Luc 10, 18

Jésus leur dit : « Je regardais Satan tomber du ciel comme l’éclair.

Jésus leur dit : « Je regardais Satan tomber du ciel comme l’éclair.
Louis-Claude Fillion
Au retour des soixante-douze disciples S. Luc rattache trois admirables paroles de Jésus. Cfr. v. 21 et 23. Les vv. 18-20 renferment la première. - Je voyais Satan… Assez généralement, les Pères (S. Cyprien, S. Ambroise, S. Jean Chrysostome, etc.), aiment à supposer que Jésus fait appel en ce passage à ses souvenirs et que, pour donner une leçon tacite d'humilité aux Soixante-douze, trop humainement affectés de leur succès sur les démons, il leur propose le terrible châtiment de Lucifer, comme s'il leur eût dit : Défiez-vous de l'orgueil, car c'est lui qui a précipité Satan de son trône glorieux ! De mes propres yeux je l'ai vu autrefois tomber du ciel.
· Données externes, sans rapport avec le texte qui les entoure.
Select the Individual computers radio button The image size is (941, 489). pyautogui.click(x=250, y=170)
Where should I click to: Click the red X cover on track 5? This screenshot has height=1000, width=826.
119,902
Mais les meilleurs exégètes catholiques des temps modernes, entre autres Maldonat, Corneille de Lapierre, D. Calmet, s'accordent à penser, d'un côté que rien n'autorise à prendre en mauvaise part la joie et les paroles des disciples, de l'autre que l'intuition à laquelle Notre-Seigneur fait allusion est loin de remonter si haut. Elle avait eu lieu, disent-ils, pendant la mission même des Soixante-douze. Ceux-ci venaient de raconter joyeusement à leur Maître leurs glorieux triomphes sur les puissances infernales. Vous ne m'apprenez rien, répondit le Sauveur, car, vous suivant d'un regard prophétique, je voyais Satan dépossédé partout, sur votre parcours, de son pouvoir usurpé. Nous trouvons, comme D. Calmet, ce second sentiment « plus simple et plus littéral ». Dans tous les cas, quelle majesté dans cette courte description de Jésus ! Pouvait-il mieux dépeindre les effets merveilleux de son Incarnation, les victoires remportées par le royaume de Dieu sur le royaume de l'esprit mauvais ? « Maintenant a lieu le jugement de ce monde ; maintenant le prince de ce monde va être jeté dehors » (Joan. 12, 31). Et la parole de Jésus est toujours vraie. Le « je voyais » dure encore, puisque les bons prêtres continuent chaque jour l’œuvre des premiers disciples. - Tomber du ciel comme la foudre : magnifique métaphore, probablement empruntée à Isaïe, 14, 9-15. Ces mots expriment une chute rapide en même temps que la perte d'un grand pouvoir. Comparez les figures analogues de Cicéron : « tomber des astres », ad Attic. Ep. 3, 21 ; « retrancher du ciel », Phil. 2, 42.